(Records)

● ● ●

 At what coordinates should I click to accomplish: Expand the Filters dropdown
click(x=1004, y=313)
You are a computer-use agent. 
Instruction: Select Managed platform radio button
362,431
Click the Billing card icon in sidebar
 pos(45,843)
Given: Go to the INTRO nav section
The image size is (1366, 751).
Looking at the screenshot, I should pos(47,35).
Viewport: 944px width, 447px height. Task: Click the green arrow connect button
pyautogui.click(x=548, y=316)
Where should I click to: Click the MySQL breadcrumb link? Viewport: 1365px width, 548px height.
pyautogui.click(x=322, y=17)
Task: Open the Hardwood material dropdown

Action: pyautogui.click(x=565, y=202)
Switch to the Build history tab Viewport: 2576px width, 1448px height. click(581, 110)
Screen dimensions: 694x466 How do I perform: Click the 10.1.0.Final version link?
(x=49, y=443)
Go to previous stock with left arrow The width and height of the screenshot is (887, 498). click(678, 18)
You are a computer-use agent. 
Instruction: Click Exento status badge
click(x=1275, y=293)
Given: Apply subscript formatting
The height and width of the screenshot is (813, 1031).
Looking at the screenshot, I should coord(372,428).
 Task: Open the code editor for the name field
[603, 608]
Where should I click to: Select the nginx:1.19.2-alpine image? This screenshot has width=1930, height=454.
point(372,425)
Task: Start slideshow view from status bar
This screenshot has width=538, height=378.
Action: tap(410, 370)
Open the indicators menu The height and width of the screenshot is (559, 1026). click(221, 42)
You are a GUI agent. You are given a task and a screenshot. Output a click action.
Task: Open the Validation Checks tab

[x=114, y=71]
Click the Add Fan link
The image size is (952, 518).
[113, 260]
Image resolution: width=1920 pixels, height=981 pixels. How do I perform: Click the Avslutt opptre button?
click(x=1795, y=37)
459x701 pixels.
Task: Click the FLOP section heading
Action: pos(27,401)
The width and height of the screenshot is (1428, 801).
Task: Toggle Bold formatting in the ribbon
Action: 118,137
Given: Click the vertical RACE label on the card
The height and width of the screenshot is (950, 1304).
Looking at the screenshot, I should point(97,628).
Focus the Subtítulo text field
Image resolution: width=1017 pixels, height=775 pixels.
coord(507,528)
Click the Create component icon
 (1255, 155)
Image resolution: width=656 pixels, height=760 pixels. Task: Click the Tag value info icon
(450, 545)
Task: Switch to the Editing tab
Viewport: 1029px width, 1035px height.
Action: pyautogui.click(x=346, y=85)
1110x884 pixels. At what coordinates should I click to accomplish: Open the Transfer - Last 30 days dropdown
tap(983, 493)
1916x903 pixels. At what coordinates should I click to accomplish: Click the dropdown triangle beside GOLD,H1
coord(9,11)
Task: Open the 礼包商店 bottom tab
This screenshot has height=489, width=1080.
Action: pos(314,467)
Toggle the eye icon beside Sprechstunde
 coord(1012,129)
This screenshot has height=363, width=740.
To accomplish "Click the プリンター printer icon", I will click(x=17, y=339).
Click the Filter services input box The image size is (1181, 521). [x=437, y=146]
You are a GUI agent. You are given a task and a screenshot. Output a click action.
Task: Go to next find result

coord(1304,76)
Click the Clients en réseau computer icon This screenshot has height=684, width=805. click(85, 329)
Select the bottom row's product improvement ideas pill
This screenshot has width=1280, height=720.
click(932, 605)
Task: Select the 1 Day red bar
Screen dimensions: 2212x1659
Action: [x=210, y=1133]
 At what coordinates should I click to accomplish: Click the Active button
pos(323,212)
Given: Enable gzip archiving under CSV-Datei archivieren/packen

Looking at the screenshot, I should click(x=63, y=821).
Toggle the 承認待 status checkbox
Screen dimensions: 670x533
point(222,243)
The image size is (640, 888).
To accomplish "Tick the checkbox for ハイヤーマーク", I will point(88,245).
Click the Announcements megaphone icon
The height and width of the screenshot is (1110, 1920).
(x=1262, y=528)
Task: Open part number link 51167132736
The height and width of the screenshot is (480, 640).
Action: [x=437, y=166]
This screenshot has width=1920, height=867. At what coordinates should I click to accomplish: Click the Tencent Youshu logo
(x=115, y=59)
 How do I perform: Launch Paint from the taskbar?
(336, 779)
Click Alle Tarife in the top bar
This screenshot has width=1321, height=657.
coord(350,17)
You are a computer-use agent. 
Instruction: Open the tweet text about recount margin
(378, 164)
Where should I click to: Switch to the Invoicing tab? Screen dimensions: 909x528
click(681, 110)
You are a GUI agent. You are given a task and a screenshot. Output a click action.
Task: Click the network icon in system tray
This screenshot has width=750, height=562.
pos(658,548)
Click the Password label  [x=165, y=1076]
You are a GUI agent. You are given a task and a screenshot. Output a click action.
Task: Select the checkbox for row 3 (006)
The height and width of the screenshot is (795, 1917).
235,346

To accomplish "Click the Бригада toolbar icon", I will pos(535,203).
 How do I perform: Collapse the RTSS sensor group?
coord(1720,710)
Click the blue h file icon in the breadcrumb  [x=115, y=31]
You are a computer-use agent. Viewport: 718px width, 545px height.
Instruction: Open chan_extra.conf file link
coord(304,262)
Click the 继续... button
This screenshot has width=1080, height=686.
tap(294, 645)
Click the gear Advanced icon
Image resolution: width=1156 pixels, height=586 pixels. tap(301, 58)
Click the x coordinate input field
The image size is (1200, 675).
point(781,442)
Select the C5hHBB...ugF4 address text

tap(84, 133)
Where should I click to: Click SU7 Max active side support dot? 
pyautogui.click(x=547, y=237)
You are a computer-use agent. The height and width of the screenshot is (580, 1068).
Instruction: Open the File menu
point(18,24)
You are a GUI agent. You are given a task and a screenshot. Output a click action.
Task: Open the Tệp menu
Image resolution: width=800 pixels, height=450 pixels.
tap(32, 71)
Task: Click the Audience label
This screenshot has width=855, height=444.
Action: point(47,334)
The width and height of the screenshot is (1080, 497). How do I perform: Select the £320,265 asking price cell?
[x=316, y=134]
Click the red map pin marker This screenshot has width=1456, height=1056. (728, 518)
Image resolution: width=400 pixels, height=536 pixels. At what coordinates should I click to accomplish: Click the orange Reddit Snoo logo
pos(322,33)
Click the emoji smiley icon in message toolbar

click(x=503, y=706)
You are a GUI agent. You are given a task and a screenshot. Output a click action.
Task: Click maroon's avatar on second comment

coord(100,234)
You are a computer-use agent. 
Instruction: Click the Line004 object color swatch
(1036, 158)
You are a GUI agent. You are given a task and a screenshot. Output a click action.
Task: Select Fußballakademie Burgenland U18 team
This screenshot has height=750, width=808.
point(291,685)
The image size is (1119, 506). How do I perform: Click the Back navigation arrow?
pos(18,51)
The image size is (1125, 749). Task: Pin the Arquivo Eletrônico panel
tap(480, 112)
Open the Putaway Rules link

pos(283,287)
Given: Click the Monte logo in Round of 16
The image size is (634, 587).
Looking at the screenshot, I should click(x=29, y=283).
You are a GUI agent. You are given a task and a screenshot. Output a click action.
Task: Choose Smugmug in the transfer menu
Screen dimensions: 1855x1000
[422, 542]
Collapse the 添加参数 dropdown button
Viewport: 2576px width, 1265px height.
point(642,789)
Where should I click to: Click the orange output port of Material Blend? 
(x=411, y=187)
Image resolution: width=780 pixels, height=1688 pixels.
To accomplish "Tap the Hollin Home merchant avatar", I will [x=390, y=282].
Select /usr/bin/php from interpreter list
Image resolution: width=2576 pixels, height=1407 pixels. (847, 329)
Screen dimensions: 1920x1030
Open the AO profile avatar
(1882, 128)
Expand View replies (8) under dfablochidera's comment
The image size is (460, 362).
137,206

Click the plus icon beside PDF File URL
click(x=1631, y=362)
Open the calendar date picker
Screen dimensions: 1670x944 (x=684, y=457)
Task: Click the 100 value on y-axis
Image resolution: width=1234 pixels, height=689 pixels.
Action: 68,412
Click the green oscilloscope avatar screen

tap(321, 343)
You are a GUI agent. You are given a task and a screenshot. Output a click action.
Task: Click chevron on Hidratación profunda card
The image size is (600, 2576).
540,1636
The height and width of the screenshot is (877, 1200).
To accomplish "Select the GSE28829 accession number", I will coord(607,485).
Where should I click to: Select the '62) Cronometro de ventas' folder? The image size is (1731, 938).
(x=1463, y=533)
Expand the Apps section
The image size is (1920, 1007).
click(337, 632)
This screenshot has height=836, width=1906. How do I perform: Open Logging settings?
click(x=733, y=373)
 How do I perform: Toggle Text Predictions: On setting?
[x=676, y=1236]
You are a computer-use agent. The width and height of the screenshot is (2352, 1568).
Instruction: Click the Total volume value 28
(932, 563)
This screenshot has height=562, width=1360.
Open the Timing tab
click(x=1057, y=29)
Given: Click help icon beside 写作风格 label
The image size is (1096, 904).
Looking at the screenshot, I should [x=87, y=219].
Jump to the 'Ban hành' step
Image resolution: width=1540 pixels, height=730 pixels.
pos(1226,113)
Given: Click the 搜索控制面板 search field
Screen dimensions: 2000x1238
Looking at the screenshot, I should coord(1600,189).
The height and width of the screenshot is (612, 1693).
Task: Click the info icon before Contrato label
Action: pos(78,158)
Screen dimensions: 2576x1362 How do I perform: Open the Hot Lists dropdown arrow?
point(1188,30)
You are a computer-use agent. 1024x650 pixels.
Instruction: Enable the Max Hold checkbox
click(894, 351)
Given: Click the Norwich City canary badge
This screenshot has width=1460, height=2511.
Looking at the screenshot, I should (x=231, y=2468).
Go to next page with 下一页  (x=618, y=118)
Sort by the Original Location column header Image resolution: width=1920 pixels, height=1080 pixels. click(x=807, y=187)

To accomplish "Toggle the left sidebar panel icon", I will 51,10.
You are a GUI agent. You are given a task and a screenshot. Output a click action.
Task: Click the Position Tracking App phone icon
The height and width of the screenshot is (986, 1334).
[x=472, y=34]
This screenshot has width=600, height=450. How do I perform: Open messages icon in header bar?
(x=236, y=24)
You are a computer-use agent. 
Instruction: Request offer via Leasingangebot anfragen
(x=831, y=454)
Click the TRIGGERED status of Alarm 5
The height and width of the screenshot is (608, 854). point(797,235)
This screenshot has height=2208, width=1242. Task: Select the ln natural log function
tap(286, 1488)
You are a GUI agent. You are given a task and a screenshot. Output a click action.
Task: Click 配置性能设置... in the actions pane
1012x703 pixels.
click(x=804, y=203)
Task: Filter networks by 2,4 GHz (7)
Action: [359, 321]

● ● ●

Turn the lines of the records into a Markdown table with the columns "Row" and "Line." Start at the first line and go through the line containing "pos(45,843)", and leave out any blank lines.

| Row | Line |
|---|---|
| 1 |  At what coordinates should I click to accomplish: Expand the Filters dropdown |
| 2 | click(x=1004, y=313) |
| 3 | You are a computer-use agent.  |
| 4 | Instruction: Select Managed platform radio button |
| 5 | 362,431 |
| 6 | Click the Billing card icon in sidebar |
| 7 |  pos(45,843) |